GazeGen: Gaze-Driven User Interaction for Visual Content Generation

He-Yen Hsieh,Ziyun Li,Sai Qian Zhang,Wei-Te Mark Ting,Kao-Den Chang,Barbara De Salvo,Chiao Liu,H. T. Kung
2024-11-07
Abstract:We present GazeGen, a user interaction system that generates visual content (images and videos) for locations indicated by the user's eye gaze. GazeGen allows intuitive manipulation of visual content by targeting regions of interest with gaze. Using advanced techniques in object detection and generative AI, GazeGen performs gaze-controlled image adding/deleting, repositioning, and surface material changes of image objects, and converts static images into videos.

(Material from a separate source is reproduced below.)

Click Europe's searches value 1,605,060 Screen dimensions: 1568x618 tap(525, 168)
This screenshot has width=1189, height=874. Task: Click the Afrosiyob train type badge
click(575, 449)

Central to GazeGen is the DFT Gaze (Distilled and Fine-Tuned Gaze) agent, an ultra-lightweight model with only 281K parameters, performing accurate real-time gaze predictions tailored to individual users' eyes on small edge devices. GazeGen is the first system to combine visual content generation with real-time gaze estimation, made possible exclusively by DFT Gaze. This real-time gaze estimation enables various visual content generation tasks, all controlled by the user's gaze. The input for DFT Gaze is the user's eye images, while the inputs for visual content generation are the user's view and the predicted gaze point from DFT Gaze. To achieve efficient gaze predictions, we derive the small model from a large model (10x larger) via novel knowledge distillation and personal adaptation techniques. We integrate knowledge distillation with a masked autoencoder, developing a compact yet powerful gaze estimation model. This model is further fine-tuned with Adapters, enabling highly accurate and personalized gaze predictions with minimal user input. DFT Gaze ensures low-latency and precise gaze tracking, supporting a wide range of gaze-driven tasks. We validate the performance of DFT Gaze on AEA and OpenEDS2020 benchmarks, demonstrating low angular gaze error and low latency on the edge device (Raspberry Pi 4). Furthermore, we describe applications of GazeGen, illustrating its versatility and effectiveness in various usage scenarios.
Computer Vision and Pattern Recognition
What problem does this paper attempt to address?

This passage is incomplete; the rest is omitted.